Ginder was appointed the commanding officer of the 9th Infantry Regiment in the spring of the 1945, replacing Chester Hirschfelder. Ginder commanded the regiment until the end of the war, taking part in liberating the western part of Czechoslovakia, and ending the war in the town of Rokycany near Pilsen.

In addition to his DSC, Ginder was also awarded the Silver Star, "for conspicuous gallantry and intrepidity in connection with military operations against the enemy", and the Legion of Merit, "for exceptionally meritorious conduct in the performance of outstanding services to the Government of the United States" for his service during the war.

==Post-war service==
From 1946 to 1949, Ginder attended the National War College and served in the Far East on the staff of General Douglas MacArthur.

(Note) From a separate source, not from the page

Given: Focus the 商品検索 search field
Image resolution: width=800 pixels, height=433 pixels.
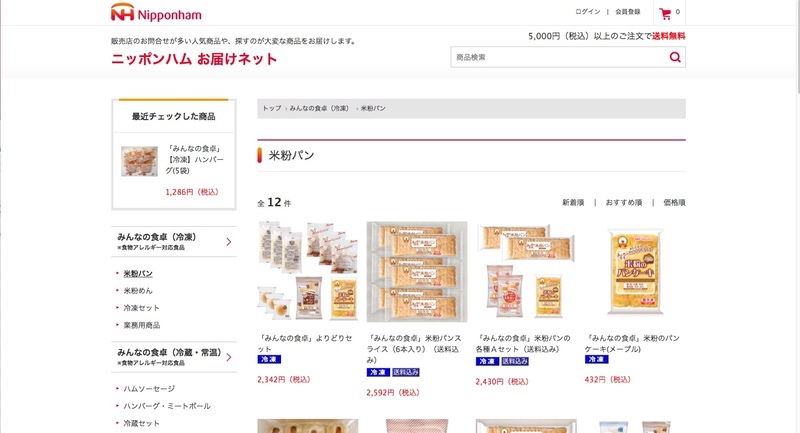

From 1949 to 1951, he served as senior military attaché in Prague, Czechoslovakia.

==Korean War and senior commands==
Ginder commanded the 6th Infantry Regiment in Berlin from 1951 to 1952 and the 45th Infantry Division in Korea during 1953. He led the 37th Infantry Division at Fort Riley in 1954. From 1954 to 1955, he commanded the 10th Mountain Division, and he was succeeded by George E. Martin. Ginder commanded Fifth United States Army in 1955. He went to Korea as a colonel, and advanced to major general in less than two years, making him the youngest American general to command a combat division in Korea. His service in Korea included nearly 18 months spent north of the 38th parallel. His service there resulted in him being awarded with the Army Distinguished Service Medal, the citation for which reads:

The President of the United States of America, authorized by Act of Congress July 9, 1918, takes pleasure in presenting the Army Distinguished Service Medal to Major General Philip DeWitt Ginder (ASN: 0-16904), United States Army, for exceptionally meritorious and distinguished services to the Government of the United States, in a duty of great responsibility as Commanding General, 45th Infantry Division, in Korea, from 1952 to 1953.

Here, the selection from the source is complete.